Among the entries below, find the lines with the word "opens" and return them.
[[ Provided records open ]]
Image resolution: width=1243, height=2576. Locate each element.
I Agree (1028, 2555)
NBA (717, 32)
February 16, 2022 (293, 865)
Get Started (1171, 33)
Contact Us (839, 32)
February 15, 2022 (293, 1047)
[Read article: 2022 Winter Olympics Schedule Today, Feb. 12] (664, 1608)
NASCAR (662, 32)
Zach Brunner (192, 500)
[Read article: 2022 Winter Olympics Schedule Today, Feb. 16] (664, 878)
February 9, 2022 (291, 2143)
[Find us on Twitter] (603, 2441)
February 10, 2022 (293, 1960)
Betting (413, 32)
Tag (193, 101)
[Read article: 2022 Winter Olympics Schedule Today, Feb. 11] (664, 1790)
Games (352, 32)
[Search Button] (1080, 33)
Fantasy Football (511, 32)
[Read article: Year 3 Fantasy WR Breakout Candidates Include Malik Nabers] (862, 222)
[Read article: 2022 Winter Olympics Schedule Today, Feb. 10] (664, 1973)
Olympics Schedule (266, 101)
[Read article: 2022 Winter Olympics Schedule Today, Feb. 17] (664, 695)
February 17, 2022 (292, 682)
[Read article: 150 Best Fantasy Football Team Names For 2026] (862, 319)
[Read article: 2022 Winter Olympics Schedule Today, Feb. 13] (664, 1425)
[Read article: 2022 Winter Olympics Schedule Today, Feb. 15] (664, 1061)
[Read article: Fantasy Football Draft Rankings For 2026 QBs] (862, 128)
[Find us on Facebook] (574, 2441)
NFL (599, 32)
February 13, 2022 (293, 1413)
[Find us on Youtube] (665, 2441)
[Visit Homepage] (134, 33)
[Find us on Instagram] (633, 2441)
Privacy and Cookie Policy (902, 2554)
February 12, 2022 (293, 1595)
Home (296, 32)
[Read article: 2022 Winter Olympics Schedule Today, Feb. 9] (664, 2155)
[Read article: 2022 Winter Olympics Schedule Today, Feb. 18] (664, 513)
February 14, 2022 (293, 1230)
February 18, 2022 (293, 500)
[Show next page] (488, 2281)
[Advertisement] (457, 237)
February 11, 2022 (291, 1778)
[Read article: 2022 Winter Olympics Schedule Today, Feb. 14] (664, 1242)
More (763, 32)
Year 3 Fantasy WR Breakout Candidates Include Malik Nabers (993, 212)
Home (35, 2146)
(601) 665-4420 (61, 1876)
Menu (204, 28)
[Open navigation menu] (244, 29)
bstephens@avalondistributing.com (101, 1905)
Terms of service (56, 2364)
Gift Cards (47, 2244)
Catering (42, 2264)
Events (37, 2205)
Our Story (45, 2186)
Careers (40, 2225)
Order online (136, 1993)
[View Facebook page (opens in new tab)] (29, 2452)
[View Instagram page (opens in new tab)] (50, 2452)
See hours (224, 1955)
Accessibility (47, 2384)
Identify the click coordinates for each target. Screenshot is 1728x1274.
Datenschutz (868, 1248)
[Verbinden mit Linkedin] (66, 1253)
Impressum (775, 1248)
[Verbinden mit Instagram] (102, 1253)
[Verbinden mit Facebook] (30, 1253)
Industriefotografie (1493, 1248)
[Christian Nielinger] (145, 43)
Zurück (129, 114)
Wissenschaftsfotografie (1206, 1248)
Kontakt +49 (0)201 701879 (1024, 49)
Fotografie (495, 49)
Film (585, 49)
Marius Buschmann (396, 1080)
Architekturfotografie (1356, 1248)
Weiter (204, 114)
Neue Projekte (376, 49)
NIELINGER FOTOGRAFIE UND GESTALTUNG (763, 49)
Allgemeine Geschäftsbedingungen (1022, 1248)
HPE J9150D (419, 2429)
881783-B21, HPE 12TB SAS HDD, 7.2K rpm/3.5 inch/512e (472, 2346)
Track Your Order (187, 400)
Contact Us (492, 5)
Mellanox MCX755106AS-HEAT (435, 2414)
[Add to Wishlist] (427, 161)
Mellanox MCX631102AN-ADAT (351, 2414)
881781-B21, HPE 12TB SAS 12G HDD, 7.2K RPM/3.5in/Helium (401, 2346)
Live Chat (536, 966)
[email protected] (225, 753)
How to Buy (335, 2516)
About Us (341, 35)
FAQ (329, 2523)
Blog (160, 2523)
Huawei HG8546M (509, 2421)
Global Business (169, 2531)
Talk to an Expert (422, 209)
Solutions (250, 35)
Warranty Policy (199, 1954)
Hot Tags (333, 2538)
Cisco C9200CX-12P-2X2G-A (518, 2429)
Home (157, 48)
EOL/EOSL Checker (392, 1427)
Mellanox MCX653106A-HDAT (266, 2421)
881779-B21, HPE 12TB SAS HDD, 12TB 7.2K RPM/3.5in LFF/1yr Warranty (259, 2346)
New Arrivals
[[ Provided records closed ]]
• [Answer section]:
[View Facebook page (opens in new tab)] (29, 2452)
[View Instagram page (opens in new tab)] (50, 2452)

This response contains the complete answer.